Combo lists are so devastating because they draw on data stolen in the seemingly never-ending data breaches in recent years. In April, the background-check service National Public Data was hacked, resulting in an estimated 2.9 billion records being stolen, including SSNs and emails, which the hacker was offering for sale online for $3.5 million, according to Wired. If you’re not too traumatized by this point, you can check if your email has been released at the site Have I Been Pwned?
As Lunglhofer noted, account takeover scams affect all forms of finance, not just crypto. In fact, Chainalysis has reported for several years now that less than 1 percent of crypto transactions are illicit. That compares with about 2 percent to 5 percent of global gross domestic product that’s estimated to be laundered in the traditional financial world every year, Lunglhofer said. In dollar terms, that’s $800 billion to $2 trillion annually.
The best defense against getting ripped off, Lunglhofer said, is to continuously educate yourself about the technology you’re using. If that happens to be a crypto wallet, it’s important to know that a wallet is nothing more than a piece of key-management software, he said. A user could have their wallet on an iPad that’s turned off and locked in a safe and yet if that user has given someone their 24-word seed phrase they have lost control of their assets.
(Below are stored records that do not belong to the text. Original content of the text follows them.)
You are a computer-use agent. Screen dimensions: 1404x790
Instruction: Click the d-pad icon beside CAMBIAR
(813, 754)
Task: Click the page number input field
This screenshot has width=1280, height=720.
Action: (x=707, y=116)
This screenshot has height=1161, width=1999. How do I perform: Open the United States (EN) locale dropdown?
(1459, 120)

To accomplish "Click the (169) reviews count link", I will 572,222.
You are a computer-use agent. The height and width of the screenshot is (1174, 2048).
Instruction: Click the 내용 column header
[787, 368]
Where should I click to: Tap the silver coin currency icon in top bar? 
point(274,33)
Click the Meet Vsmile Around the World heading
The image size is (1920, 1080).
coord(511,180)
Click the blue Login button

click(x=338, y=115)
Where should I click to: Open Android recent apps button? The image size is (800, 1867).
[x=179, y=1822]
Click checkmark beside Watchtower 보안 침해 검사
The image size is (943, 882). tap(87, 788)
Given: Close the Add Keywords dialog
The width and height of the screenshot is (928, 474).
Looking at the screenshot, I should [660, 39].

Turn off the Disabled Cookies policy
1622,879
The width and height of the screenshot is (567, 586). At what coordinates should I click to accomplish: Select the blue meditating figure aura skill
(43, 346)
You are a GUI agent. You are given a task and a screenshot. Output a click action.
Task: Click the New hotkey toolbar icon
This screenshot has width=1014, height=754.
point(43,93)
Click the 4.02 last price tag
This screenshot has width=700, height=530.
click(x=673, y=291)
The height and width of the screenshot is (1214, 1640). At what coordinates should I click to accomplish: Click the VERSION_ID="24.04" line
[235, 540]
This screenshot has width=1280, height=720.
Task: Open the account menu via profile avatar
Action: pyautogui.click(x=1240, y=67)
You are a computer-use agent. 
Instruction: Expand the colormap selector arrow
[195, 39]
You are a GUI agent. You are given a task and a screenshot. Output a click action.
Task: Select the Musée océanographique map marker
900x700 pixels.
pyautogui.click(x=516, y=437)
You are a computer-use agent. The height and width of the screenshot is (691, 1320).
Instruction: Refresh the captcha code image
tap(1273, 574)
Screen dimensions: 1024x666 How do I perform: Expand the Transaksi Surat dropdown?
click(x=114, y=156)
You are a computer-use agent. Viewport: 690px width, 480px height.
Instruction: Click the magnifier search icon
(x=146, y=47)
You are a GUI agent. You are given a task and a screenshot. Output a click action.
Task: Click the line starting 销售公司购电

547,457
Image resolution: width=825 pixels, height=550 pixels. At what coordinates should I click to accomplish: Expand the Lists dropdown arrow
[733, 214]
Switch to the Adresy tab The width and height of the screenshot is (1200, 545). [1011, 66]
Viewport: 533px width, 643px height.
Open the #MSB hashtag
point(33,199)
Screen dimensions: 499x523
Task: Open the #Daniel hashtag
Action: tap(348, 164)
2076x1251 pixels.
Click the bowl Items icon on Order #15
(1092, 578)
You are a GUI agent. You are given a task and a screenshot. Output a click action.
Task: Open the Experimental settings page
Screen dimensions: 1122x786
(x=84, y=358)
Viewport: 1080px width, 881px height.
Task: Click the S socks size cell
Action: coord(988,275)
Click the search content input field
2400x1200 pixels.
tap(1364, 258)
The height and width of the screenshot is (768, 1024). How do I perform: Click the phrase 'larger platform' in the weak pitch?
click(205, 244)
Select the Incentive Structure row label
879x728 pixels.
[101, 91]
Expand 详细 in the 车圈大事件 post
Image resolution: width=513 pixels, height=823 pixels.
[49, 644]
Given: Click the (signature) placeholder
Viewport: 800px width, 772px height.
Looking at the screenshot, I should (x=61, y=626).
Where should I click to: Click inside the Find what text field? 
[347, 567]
“I’m not knocking self custody at all,” he said, “but if you don’t really understand it, don’t do it. Let a trusted exchange custody those assets for you. I’m serious, and that’s not self-serving of me, I’m honestly trying to save people heartache and loss.”
With Bitcoin at new all-time highs and just a few thousand short of $100,000, a whole new flood of retail investors will be entering the crypto market. Making sure those new investors, and everyone in the space, understands how wallets, key management and seed phrase security work is imperative. But that’s not always the case, Lunglhofer knows all too well.
“They literally think, the Bitcoin is in the wallet, it’s on the phone, physically in the safe [and turned] off, so no one can ever steal it. And that’s wrong. And there are so many people who have that exact misconception about what self custody really is,” he said. “If you want to be your own bank there’s an enormous amount of responsibility.”